In human breast cancer, progression to a more malignant phenotype is often accompanied by decreased expression of estrogen receptor (ER) and increased expression of epidermal growth factor receptor (EGFR). Higher levels of this receptor tyrosine kinase are found in tumors lacking ER, and a quantitative, inverse relationship exists between the level of ER and EGFR mRNA in human breast cell lines. Antisense ER (ASER) RNA was used to evaluate the consequence of decreased ER expression in breast cancer cells, specifically to determine whether ER is involved in the regulation of EGFR gene expression. ER-positive MCF-7 human breast cancer cells were transfected with ASER, and clones constitutively expressing ASER RNA had decreased ER and up to a 3-fold increase in the expression of EGFR mRNA. To confirm that this observation was a direct consequence of ASER expression, a metal-inducible ASER expression construct was transfected into MCF-7 cells, and transfected clones were isolated and characterized.

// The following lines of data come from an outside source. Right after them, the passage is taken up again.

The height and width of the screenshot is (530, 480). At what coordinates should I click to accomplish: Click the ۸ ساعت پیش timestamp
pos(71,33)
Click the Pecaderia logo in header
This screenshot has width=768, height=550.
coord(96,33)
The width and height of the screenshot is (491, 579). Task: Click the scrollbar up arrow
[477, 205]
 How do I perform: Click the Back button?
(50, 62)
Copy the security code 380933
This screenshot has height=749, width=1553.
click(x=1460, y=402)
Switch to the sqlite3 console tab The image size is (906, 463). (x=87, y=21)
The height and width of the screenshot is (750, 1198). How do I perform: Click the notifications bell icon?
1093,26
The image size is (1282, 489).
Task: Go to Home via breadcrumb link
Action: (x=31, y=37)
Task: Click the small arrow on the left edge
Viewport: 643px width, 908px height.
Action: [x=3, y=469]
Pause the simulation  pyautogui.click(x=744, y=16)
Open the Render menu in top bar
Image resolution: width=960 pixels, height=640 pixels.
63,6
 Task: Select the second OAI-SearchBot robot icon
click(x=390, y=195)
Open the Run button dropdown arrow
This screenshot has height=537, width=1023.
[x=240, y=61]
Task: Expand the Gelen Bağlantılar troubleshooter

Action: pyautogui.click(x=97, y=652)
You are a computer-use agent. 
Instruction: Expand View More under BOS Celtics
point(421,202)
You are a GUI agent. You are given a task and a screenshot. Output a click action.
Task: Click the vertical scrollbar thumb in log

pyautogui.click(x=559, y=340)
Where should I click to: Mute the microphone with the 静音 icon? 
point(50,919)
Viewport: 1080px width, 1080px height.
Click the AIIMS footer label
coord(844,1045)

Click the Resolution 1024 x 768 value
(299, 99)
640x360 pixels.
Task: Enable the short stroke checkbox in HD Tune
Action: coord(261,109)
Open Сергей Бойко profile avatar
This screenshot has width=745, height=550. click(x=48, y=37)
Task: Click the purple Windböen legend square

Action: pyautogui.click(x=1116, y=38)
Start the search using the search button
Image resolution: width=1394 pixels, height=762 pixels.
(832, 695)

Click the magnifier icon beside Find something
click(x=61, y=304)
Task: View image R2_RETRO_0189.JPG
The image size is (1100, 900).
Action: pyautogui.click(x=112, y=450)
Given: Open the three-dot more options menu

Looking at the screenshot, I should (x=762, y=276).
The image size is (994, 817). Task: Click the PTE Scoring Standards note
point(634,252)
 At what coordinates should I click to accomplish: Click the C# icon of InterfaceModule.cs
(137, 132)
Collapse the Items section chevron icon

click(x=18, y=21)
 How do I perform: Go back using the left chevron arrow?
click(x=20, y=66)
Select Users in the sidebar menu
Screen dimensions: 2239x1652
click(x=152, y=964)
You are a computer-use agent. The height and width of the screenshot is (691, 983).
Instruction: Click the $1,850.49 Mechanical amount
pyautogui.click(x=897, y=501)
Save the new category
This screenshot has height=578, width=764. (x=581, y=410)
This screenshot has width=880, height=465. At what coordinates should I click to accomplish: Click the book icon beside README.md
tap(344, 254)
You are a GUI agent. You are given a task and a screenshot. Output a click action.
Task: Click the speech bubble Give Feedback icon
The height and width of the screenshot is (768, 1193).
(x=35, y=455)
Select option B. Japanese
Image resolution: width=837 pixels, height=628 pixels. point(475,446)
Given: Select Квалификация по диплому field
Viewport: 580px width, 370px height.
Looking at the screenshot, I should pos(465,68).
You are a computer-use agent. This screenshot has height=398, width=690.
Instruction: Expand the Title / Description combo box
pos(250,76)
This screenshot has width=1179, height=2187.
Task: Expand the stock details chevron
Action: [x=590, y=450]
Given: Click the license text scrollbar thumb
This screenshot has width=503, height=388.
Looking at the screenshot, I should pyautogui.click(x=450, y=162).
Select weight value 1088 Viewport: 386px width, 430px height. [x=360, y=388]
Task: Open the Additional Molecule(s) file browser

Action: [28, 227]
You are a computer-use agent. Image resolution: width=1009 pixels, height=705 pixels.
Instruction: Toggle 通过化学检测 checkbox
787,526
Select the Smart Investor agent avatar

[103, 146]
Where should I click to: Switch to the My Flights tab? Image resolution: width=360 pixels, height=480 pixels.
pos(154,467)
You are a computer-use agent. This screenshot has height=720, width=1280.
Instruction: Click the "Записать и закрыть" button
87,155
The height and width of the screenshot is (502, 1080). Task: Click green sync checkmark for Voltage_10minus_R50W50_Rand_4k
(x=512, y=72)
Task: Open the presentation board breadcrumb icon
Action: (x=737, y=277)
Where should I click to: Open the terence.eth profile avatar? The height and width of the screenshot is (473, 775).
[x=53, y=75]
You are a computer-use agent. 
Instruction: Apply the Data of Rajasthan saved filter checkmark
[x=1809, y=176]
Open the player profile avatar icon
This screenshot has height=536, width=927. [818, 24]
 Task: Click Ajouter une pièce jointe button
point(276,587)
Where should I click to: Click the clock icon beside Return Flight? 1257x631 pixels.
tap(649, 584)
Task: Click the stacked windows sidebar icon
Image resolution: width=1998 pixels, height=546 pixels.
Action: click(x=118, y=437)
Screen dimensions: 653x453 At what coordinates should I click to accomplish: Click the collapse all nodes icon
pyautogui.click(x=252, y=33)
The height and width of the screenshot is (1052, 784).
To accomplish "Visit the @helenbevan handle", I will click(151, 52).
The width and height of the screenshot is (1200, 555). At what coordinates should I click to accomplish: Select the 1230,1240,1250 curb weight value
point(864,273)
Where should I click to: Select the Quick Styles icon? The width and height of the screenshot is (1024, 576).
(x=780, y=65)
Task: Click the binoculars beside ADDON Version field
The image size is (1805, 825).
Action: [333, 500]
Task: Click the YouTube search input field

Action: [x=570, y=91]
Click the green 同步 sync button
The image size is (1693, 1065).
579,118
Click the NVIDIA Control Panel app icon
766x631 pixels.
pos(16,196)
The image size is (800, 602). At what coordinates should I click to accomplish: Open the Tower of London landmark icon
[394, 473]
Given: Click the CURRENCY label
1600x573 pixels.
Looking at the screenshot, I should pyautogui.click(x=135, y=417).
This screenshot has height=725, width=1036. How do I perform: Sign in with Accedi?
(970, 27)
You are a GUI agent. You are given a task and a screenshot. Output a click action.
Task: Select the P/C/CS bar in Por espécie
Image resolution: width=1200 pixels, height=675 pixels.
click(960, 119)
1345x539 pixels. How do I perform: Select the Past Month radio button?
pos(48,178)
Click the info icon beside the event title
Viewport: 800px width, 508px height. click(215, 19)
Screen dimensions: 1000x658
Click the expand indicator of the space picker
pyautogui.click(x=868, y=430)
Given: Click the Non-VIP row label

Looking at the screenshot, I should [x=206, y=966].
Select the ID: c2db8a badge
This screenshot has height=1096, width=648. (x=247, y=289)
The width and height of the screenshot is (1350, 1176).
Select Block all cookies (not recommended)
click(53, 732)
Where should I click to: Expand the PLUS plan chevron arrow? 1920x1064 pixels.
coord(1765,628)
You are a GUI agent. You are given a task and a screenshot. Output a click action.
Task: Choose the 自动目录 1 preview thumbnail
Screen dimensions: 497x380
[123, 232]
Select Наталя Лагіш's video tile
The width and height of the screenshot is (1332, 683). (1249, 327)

Northern analysis revealed an induction of ASER RNA within 1 h of the addition of zinc, which was followed by a 4-fold increase in EGFR mRNA levels, maximal at 6-12 h. The basal level of expression of the glucocorticoid receptor is also inversely related to that of ER among breast cancer cell lines, but neither constitutive nor inducible expression of ASER affected the expression of glucocorticoid receptor. These data support the hypothesis that the level of expression of ER specifically influences the expression of EGFR in human breast cancer cells and provides a potential link between loss of steroid sensitivity and the acquisition of autonomous growth.